Oh, this is gonna be good. I can only imagine how many laughs Maggie Witlin had while reading the good preacher’s answers.
1. What was your first reaction to the Clergy Letter Project? What do you find most troubling about it?
I must confess my first reaction to The Clergy Letter Project was one of grief, but not one of surprise. We are, unfortunately, living in a day when clergy by the masses are exchanging the inerrant and eternal truth of Holy Scripture for the newest morality, theology, or latest intellectual sophistry.

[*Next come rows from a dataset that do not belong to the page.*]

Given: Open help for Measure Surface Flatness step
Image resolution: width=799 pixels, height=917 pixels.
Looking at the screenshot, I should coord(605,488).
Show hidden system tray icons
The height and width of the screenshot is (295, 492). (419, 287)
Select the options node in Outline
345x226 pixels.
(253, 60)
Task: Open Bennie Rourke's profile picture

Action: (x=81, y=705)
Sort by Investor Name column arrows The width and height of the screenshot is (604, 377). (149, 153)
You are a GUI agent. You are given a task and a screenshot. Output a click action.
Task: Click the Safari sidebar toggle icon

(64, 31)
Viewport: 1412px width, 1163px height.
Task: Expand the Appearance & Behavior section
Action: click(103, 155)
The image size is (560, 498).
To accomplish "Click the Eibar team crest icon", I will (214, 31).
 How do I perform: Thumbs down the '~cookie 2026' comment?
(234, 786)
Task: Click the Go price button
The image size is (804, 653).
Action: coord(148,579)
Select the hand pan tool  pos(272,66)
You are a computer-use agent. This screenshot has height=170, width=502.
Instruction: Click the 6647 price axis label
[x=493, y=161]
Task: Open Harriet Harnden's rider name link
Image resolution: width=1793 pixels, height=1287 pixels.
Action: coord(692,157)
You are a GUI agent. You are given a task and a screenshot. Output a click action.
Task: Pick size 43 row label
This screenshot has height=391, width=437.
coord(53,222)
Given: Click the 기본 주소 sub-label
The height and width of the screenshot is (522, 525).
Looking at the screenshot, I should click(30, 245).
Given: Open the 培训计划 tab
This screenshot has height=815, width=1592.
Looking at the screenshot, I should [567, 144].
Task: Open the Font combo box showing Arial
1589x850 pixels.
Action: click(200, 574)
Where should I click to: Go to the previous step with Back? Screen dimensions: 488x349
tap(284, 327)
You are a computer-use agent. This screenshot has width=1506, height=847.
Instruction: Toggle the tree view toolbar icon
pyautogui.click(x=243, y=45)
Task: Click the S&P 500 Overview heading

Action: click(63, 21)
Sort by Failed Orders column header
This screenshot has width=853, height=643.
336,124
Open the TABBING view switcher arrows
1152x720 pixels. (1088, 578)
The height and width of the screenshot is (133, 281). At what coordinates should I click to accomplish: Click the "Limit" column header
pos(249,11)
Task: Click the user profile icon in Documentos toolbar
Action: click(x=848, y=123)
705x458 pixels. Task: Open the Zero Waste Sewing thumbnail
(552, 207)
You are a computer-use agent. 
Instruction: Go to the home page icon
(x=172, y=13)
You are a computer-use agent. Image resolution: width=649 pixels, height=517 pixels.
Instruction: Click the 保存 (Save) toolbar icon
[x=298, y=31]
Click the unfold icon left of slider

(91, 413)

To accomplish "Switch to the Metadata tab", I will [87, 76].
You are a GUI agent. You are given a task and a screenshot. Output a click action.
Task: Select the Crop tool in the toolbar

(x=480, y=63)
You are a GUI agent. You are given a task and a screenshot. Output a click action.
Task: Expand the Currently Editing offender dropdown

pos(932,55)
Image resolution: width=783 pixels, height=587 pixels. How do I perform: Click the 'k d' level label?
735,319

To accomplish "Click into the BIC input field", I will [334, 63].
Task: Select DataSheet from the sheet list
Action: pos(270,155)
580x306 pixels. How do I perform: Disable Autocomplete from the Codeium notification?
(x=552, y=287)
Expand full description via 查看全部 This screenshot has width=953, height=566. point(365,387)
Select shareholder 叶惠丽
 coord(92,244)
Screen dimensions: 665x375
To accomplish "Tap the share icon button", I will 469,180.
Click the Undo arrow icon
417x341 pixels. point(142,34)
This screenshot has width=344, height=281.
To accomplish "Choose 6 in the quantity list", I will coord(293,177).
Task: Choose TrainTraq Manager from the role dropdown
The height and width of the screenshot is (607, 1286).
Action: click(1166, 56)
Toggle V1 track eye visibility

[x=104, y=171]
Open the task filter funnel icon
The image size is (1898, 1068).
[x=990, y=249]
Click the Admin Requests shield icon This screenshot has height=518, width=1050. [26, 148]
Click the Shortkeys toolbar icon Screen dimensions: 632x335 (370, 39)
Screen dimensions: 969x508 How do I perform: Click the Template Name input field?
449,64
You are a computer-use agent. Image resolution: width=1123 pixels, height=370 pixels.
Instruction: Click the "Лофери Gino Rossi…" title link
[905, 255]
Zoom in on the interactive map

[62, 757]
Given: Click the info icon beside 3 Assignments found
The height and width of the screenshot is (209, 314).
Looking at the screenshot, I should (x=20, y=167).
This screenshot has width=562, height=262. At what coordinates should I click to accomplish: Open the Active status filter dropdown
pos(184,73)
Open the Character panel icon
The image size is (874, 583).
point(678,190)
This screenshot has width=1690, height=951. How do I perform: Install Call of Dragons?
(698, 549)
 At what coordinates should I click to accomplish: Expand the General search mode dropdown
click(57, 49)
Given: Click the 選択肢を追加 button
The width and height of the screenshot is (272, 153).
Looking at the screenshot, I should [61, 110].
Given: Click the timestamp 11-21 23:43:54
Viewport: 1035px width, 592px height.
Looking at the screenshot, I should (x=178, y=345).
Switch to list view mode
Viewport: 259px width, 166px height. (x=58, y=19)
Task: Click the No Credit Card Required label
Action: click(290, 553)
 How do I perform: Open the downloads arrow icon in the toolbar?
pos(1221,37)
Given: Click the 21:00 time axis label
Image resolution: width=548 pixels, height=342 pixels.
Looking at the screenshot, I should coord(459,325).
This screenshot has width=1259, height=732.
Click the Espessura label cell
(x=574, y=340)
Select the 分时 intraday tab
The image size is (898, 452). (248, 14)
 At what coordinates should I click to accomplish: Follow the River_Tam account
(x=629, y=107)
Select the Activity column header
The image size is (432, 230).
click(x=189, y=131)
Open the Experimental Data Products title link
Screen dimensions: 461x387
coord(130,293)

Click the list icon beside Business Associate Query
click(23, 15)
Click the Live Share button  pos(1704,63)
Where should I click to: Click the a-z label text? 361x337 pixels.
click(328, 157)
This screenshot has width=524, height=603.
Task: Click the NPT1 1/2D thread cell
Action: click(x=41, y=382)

In other words, many in the clergy are now living in reality, and a that’s bad thing. As Jesus Himself might say if He were Gary Coleman, “What art thou talkin’ ’bout, Creech?”
2. Very briefly (because I can gather this from your AgapePress editorial), what are your scientific concerns with evolution and members of the clergy favoring its teaching?
Evolution is not supported by the majority of scientific laws, such as the laws of first cause, the First and Second Law of Thermodynamics.
That might be the wingnuttiest thing I’ve read all year. Wow.
3. Do you believe that science is a way to truth? How much truth can it provide, and what kinds of truth can it provide?
I genuinely believe that all truth is from God, whether truth in science or in the Bible. The Ten Commandments and Jesus’ Sermon on the Mount are surely from God. But so is the musical scale, the multiplication table, the chemical composition of water, the photosynthesis of a plant, and the laws of gravity — all these factual principles are from God. God is the source of truth.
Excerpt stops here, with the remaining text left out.